Он помнил, как бабушка переехала к ним и года два жила — с дедушкой врозь. Тогда говорили — это чтобы его, Егора водить в школу и обратно. Да, первый-второй класс. Может, конечно, так оно и было?
Хотя у мамы потом несколько раз проскальзывало, что бабушка с дедушкой хотели уже разводиться.Во втором конверте были какие-то пожелтевшие документы. Он дотёр руку о джинсы — всё равно стирать — и вытянул себе на колени несколько истрёпанных жизнью листков. Дедушкино свидетельство о рождении, а это? Ещё одно. И ещё. Копии или повторные? Странно, зачем ему столько было?
Четвёртый листок оказался отпечатанным на машинке письмом:
«Гражданину Бойкову Константину Юрьевичу.
Ваш сын, Бойков Ю.К. награждён правительственной наградой за участие в подавлении контрреволюционного мятежа в Венгрии. Прошу сообщить его точный адрес для высылки ему награды. Ответ присылайте по адресу: Полевая почта 25791 командиру части. Командир войсковой части полковник Булычёв».
Это ничего ж себе. Егор откинулся и оторопело уставился на своё отражение в пустом экране телевизора напротив. Награда? Он и не знал, что у дедули есть. То есть, была. То есть, есть. Контрреволюционный мятеж? Да, это так называлось? Что-то он про ту заваруху в Венгрии читал в прошлом году, когда готовился к экзамену. Что там было? Это, кажется, 56-й год?

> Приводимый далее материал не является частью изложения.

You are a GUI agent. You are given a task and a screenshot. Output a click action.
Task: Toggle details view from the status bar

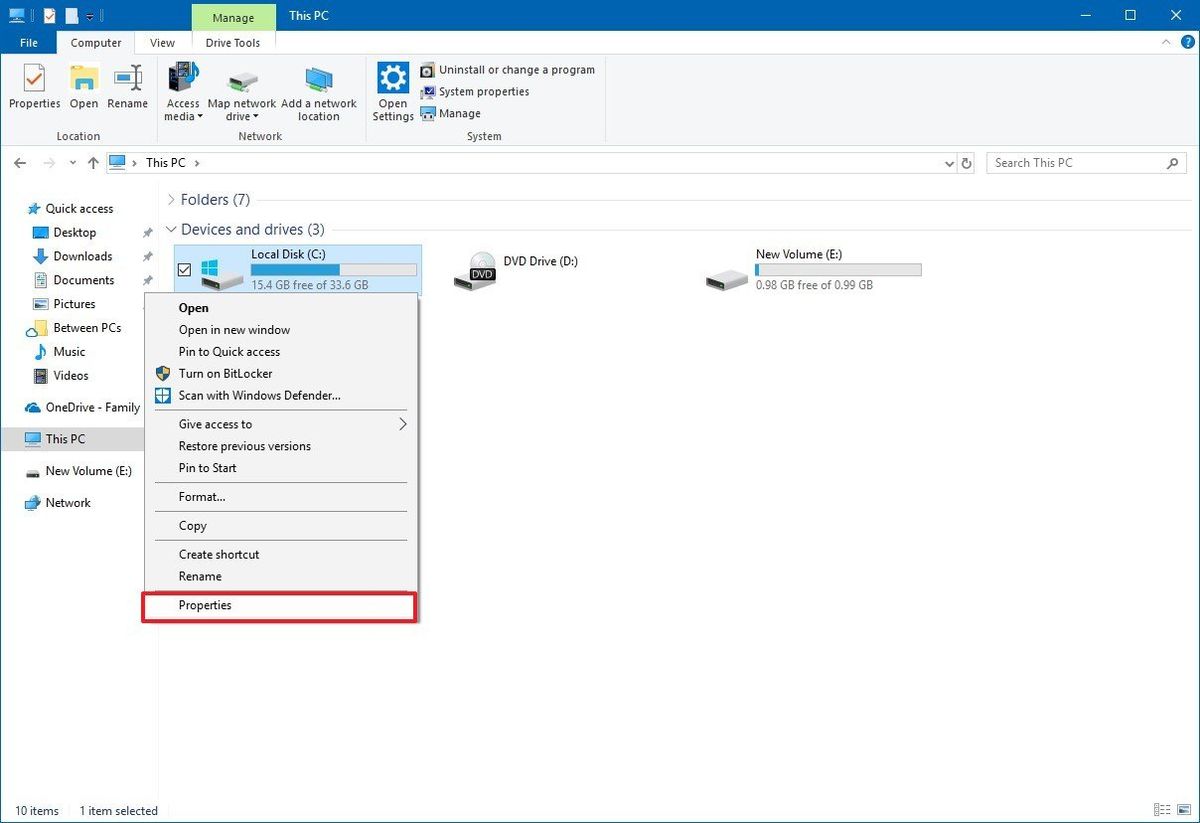click(1163, 810)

Егор выбрался из-под альбомов и, споткнувшись о пылесос, пошёл на кухню поставить чаю. Ему показалось, что чайник ещё тёплый, значит, бабушку увезли в больницу недавно, — побежала параллельная мысль, а та, прежняя не отпускала. Пятьдесят шестой, это сколько же было дедуле? Так, он родился, кажется в тридцать… шестом? О, можно посмотреть в свидетельстве о рождении.

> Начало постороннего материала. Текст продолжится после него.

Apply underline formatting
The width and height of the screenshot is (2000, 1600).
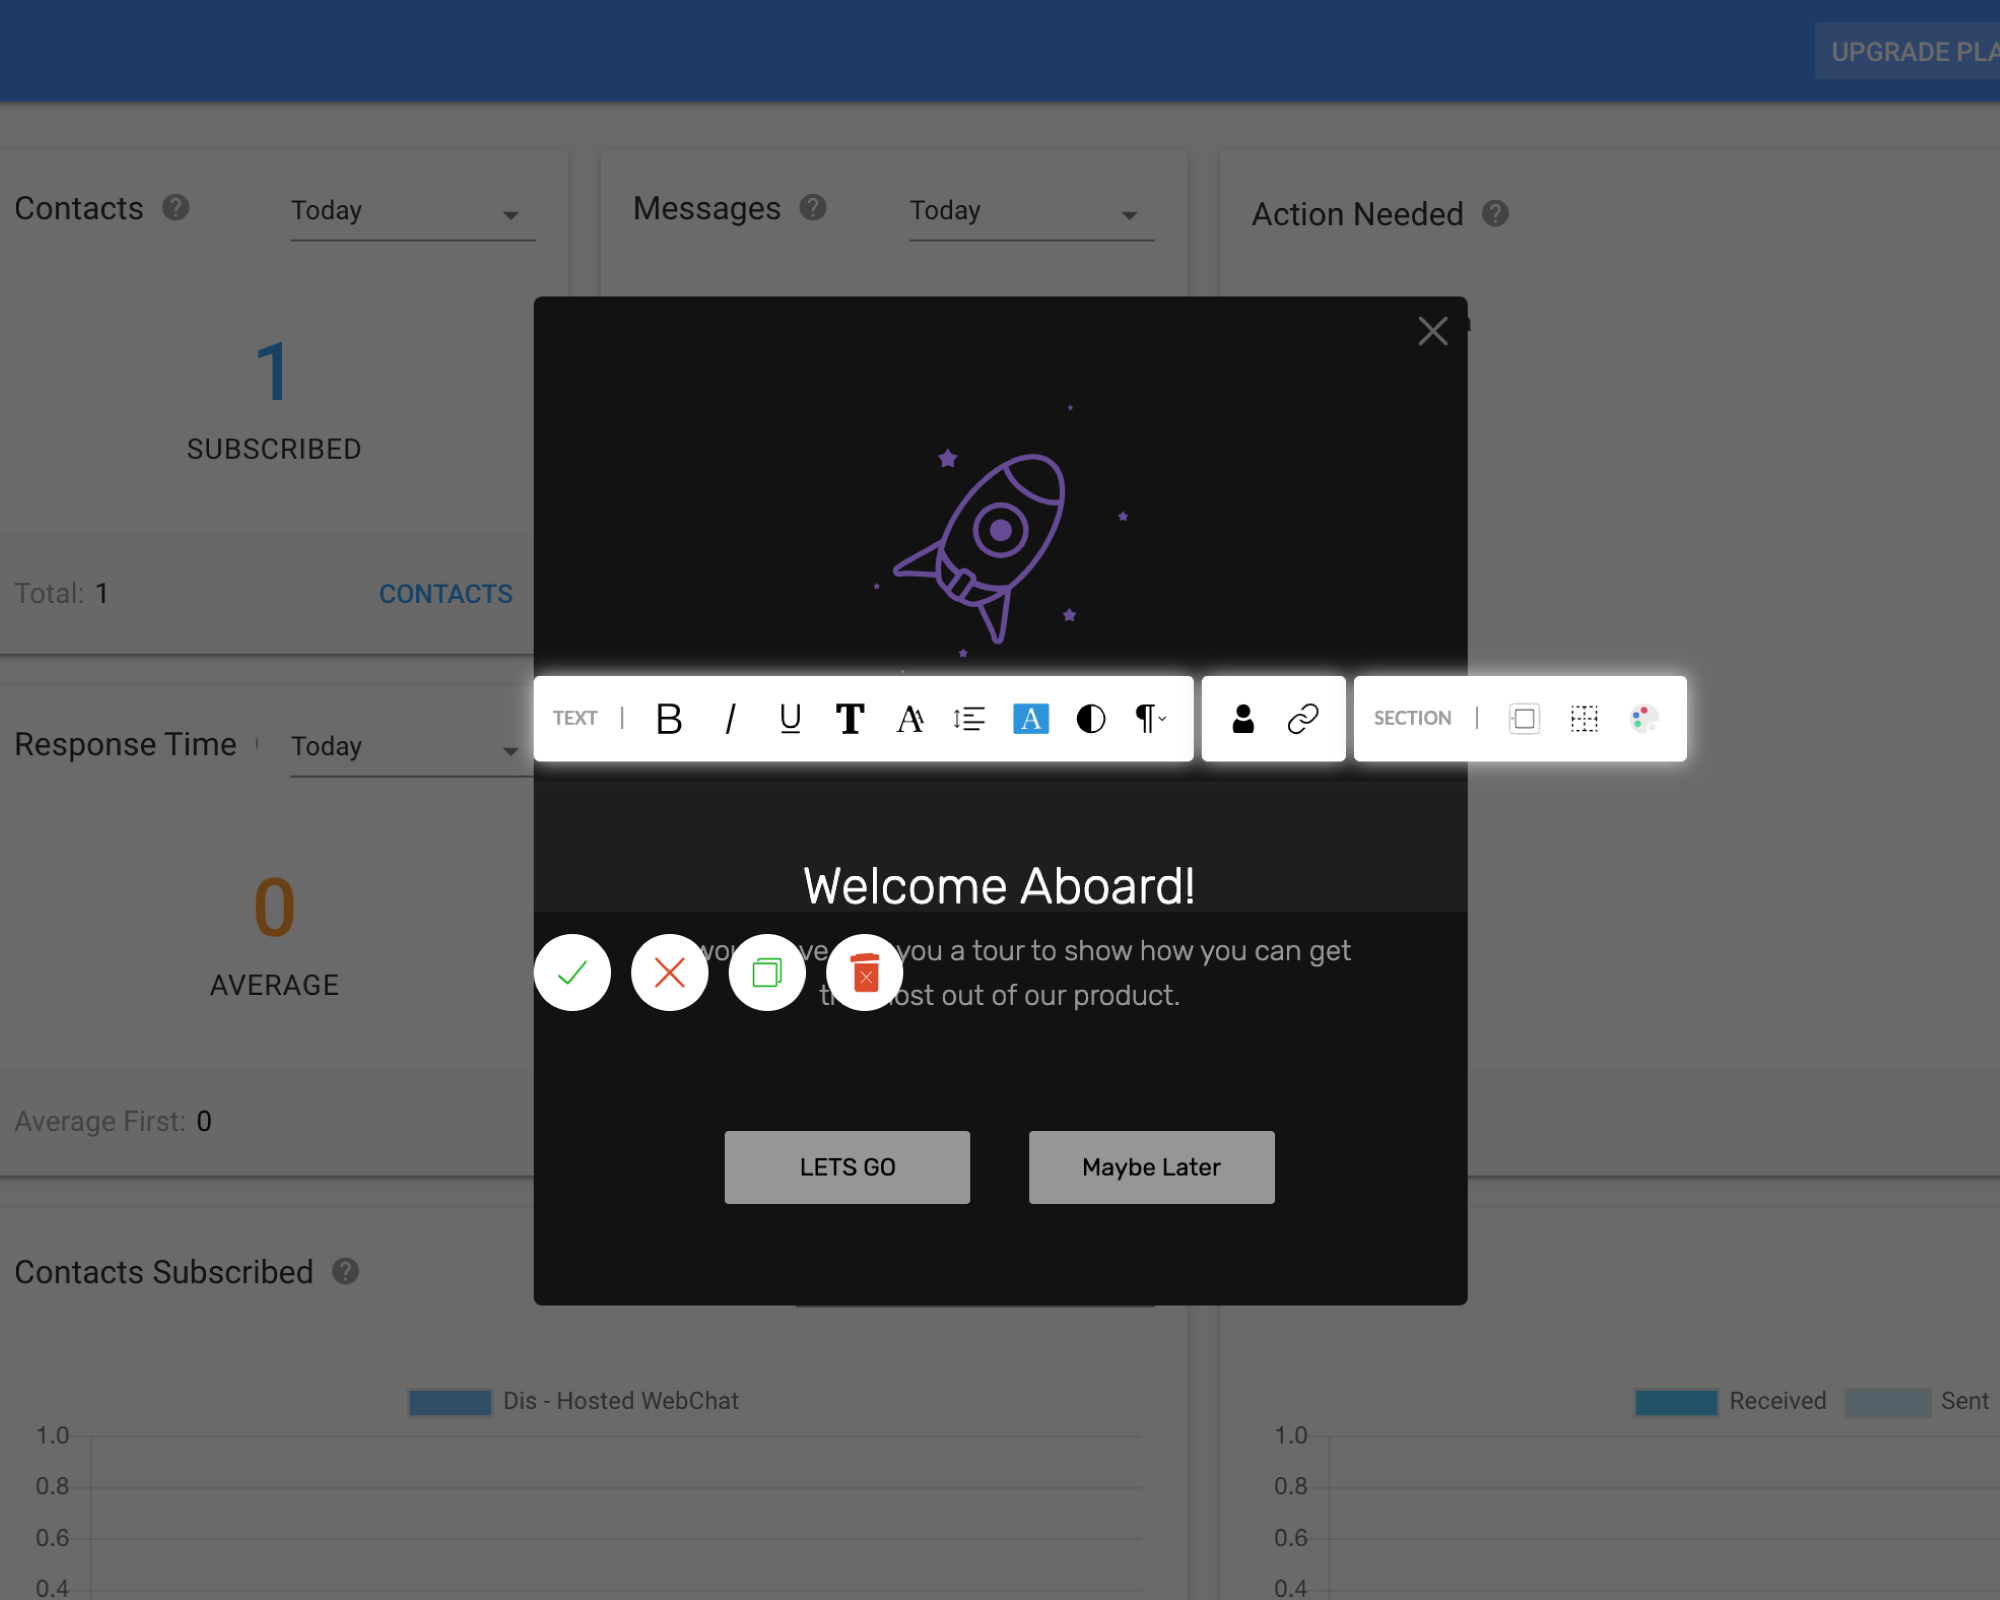(789, 719)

А ему никто ничего не рассказывал. Венгрия, значит. Вспомнилась девчонка из параллельной группы. Ребекка или Рената. Кажется, кто-то говорил, что она из Венгрии. Впрочем, может, и нет. Или из Болгарии? Если дело касалось малознакомых людей, Егор никогда ни в чём не был уверен. Все они были для него как бы вдали и размыты лёгким туманом. Глаза большие, а шапка пёстрая, дурацкая. Как раз, когда он уезжал, она встретилась ему в дверях общежития. Регина?

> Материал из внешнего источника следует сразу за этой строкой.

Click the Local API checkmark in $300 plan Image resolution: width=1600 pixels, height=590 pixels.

Он заварил чай и с чашкой вернулся в комнату. Развернул листок свидетельства о рождении.
Так в каком же точно году дедушка? Нет, не может быть. Только не в тридцать первом. Егор схватил другое свидетельство, потом третье. Что за… Везде стояли разные даты рождения: 1931, 1934 и 1936. И месяцы разные. Вот, это правильно. 5-е июня, 1936 год. День рождения летом справляли. А что же тогда остальное? Значит, ему было в Венгрии двадцать, а остальное — какая-то липа.
С характерно приоткрытым ртом и глуповатым видом Егор уставился на берёзу за окном и погрузился в расчёты. Если бабушке тогда… и потом… получается, за три года до свадьбы.
— А почему мне этого не говорили?
Отец не был расположен к беседе:
— Не говорили разве? Да ты просто не слышал. Уже в детстве ничего, кроме математики и шахмат не интересовало.
— Ну, в детстве, ладно, а потом?
Снегоуборочная машина раскорячилась поперёк дороги, и отец уже почти начинал нервничать.
— Что потом? Ты не спрашивал, вот и не говорили. Да и вообще сейчас об этом уже не говорят. Считается, нечем гордиться.
— Да, — Егор поёрзал, натянул перчатки, снова зачем-то снял и вернулся: — А что за награда-то?